I'm trying to find the best way to format an sql query string. When I'm debugging my application I'd like to log to file all the sql query strings, and it is important that the string is properly formated.
Option 1
def myquery():
sql = "select field1, field2, field3, field4 from table where condition1=1 and condition2=2"
con = mymodule.get_connection()
...
- This is good for printing the sql string.
- It is not a good solution if the string is long and not fits the standard width of 80 characters.
Option 2
def query():
sql = """
select field1, field2, field3, field4
from table
where condition1=1
and condition2=2"""
con = mymodule.get_connection()
...
Here the code is clear but when you print the sql query string you get all these annoying white spaces.

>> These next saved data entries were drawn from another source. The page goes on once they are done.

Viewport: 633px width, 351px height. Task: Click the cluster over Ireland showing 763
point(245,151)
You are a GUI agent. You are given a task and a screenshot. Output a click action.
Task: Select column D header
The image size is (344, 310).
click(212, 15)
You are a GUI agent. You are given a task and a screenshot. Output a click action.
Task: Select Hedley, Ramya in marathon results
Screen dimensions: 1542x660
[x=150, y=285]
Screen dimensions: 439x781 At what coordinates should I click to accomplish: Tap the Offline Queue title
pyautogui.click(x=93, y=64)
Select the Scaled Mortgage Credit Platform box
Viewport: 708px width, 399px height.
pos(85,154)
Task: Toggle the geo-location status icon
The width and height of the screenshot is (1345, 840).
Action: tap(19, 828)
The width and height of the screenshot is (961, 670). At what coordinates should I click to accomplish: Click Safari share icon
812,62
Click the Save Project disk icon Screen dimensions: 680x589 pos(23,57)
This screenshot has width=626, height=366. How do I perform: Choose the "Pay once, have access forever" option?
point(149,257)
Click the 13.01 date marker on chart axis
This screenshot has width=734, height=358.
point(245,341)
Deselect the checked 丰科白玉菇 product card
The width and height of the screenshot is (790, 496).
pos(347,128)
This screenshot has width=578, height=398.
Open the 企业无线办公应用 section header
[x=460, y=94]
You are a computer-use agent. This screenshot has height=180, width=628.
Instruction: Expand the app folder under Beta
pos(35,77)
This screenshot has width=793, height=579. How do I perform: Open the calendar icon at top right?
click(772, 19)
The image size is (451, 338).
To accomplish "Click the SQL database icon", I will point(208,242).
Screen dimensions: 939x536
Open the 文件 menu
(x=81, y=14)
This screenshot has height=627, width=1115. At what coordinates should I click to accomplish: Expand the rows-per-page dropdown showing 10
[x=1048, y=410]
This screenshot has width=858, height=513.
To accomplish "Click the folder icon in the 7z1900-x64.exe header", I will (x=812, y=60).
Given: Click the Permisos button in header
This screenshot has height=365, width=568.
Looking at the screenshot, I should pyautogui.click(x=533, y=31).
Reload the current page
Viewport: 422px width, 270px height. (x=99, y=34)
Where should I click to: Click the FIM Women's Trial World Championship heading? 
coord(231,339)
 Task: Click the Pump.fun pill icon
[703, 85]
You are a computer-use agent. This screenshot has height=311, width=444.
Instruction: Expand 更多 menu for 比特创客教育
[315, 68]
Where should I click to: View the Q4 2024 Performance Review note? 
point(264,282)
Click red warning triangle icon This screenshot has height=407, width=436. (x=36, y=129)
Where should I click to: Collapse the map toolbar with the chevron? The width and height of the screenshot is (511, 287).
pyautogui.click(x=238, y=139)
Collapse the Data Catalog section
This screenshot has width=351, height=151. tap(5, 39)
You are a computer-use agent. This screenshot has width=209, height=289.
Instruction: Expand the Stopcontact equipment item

u'\nselect field1, field2, field3, field4\n_____from table\n____where condition1=1 \n_____and condition2=2'
Note: I have replaced white spaces with underscore _, because they are trimmed by the editor
Option 3
def query():
sql = """select field1, field2, field3, field4
from table
where condition1=1
and condition2=2"""
con = mymodule.get_connection()
...
- I don't like this option because it breaks the clearness of the well tabulated code.
Option 4
def query():
sql = "select field1, field2, field3, field4 " \
"from table " \
"where condition1=1 " \
"and condition2=2 "
con = mymodule.get_connection()
...
- I don't like this option because all the extra typing in each line and is difficult to edit the query also.
For me the best solution would be Option 2 but I don't like the extra whitespaces when I print the sql string.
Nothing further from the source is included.